Figure 1

Flow chart of the study. The study included in vivo animal experiments and in vitro experiments. In experiment 1, mice were divided into seven groups: sham, I/R, I/R + H₂, I/R + H₂ + LY, I/R + H₂ + W, I/R + LY, and I/R + W. A 90-min inhalation of 66.7% H₂ and 33.3% O₂ gas was initiated immediately after 45 min of ischemia. Cardiac enzymes, infarct area, oxidative parameters, inflammatory parameters, apoptotic parameters, and the phosphorylation of Akt-related proteins were measured 4 h after reperfusion. A hemodynamic test was performed 24 h after reperfusion. In experiment 2, mice were divided into seven groups: sham, I/R, I/R + H₂, I/R + A, I/R + H₂ + A, I/R + C, and I/R + H₂ + C. Cardiac enzymes, apoptotic parameters, and the phosphorylation of Akt-related proteins were measured 4 h after reperfusion.

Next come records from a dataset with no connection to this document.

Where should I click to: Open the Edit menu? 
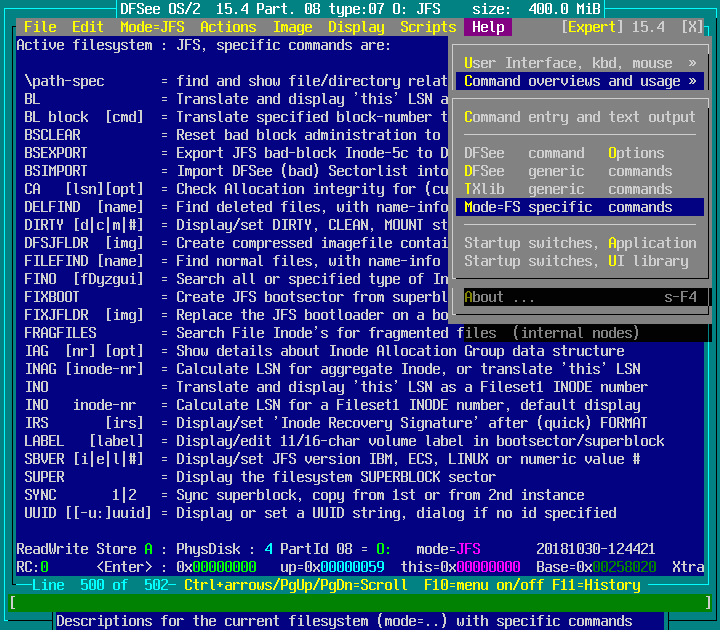click(88, 27)
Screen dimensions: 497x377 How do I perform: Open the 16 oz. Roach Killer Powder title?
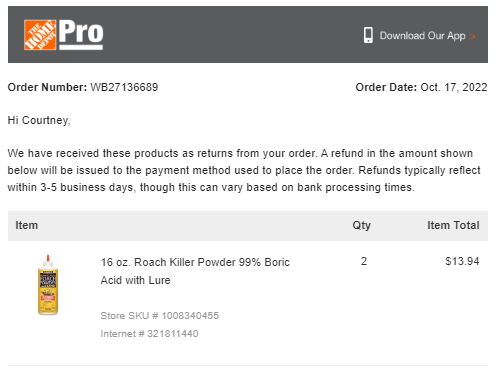[x=195, y=271]
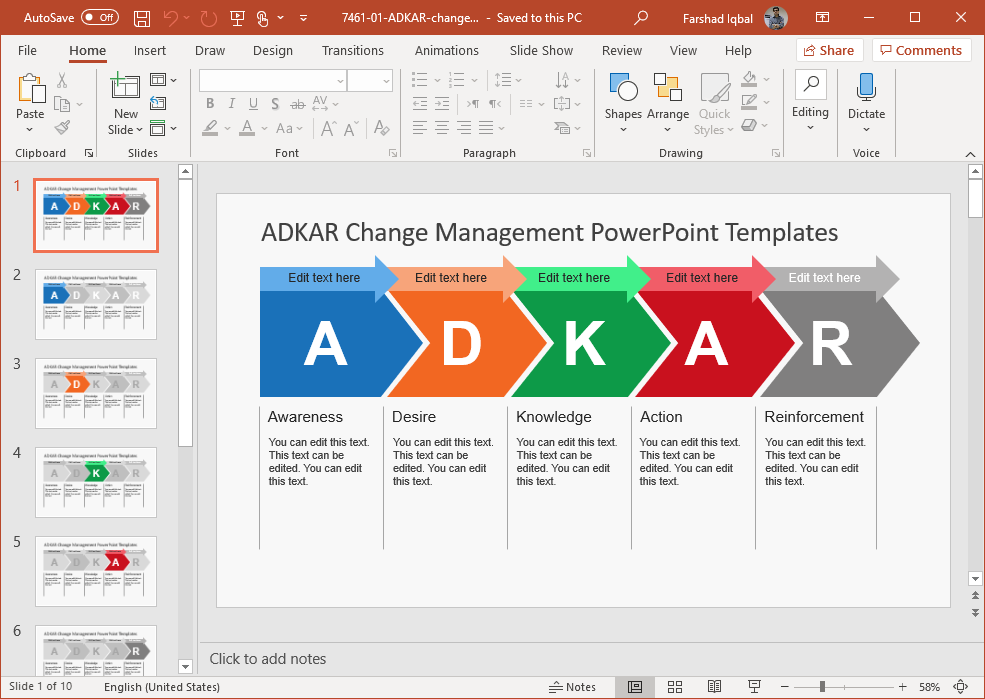The image size is (985, 699).
Task: Toggle Bold formatting
Action: (210, 103)
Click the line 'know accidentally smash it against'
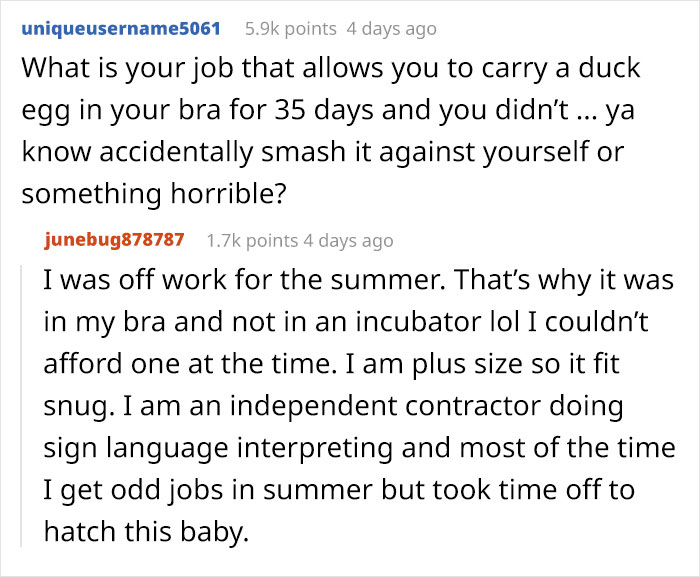The image size is (700, 577). (x=322, y=152)
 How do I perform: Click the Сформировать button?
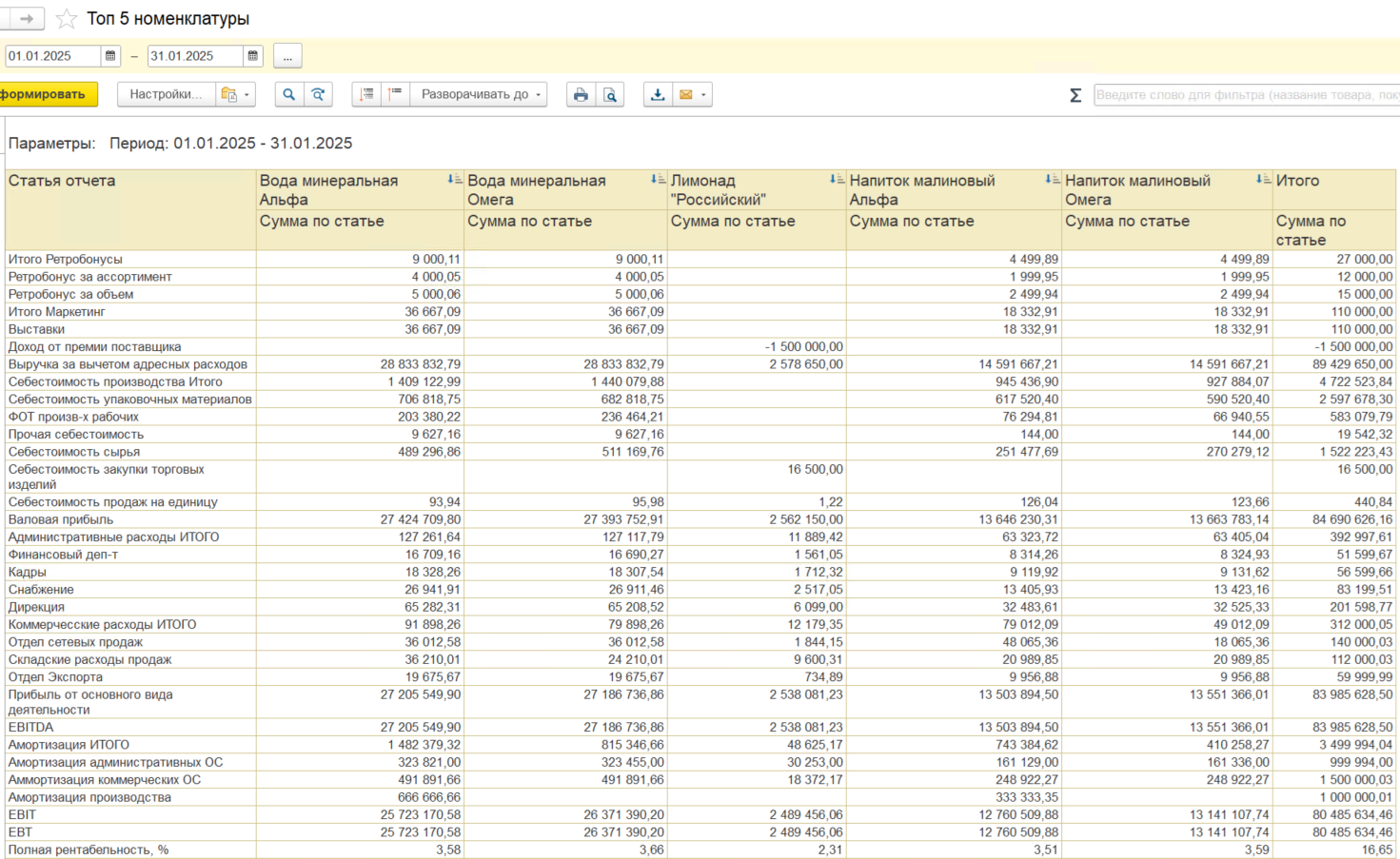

In the in vitro experiments, flow cytometry, TUNEL staining, and measurement of ROS generation were conducted after 4 h of reoxygenation to confirm the optimal dose of H₂. Cardiomyocytes were assigned randomly into six groups for investigation of the role of Akt1 and Akt2 in the protective effects of 75% H₂ as follows: control, H/R, H/R + HCH, H/R + A + HCH, H/R + C + HCH, and H/R + A + C + HCH. Measurement of ROS generation, X-gal staining, TUNEL staining, MTT assay, flow cytometry, alkaline comet assay, and western blot were performed after 4 h of reoxygenation.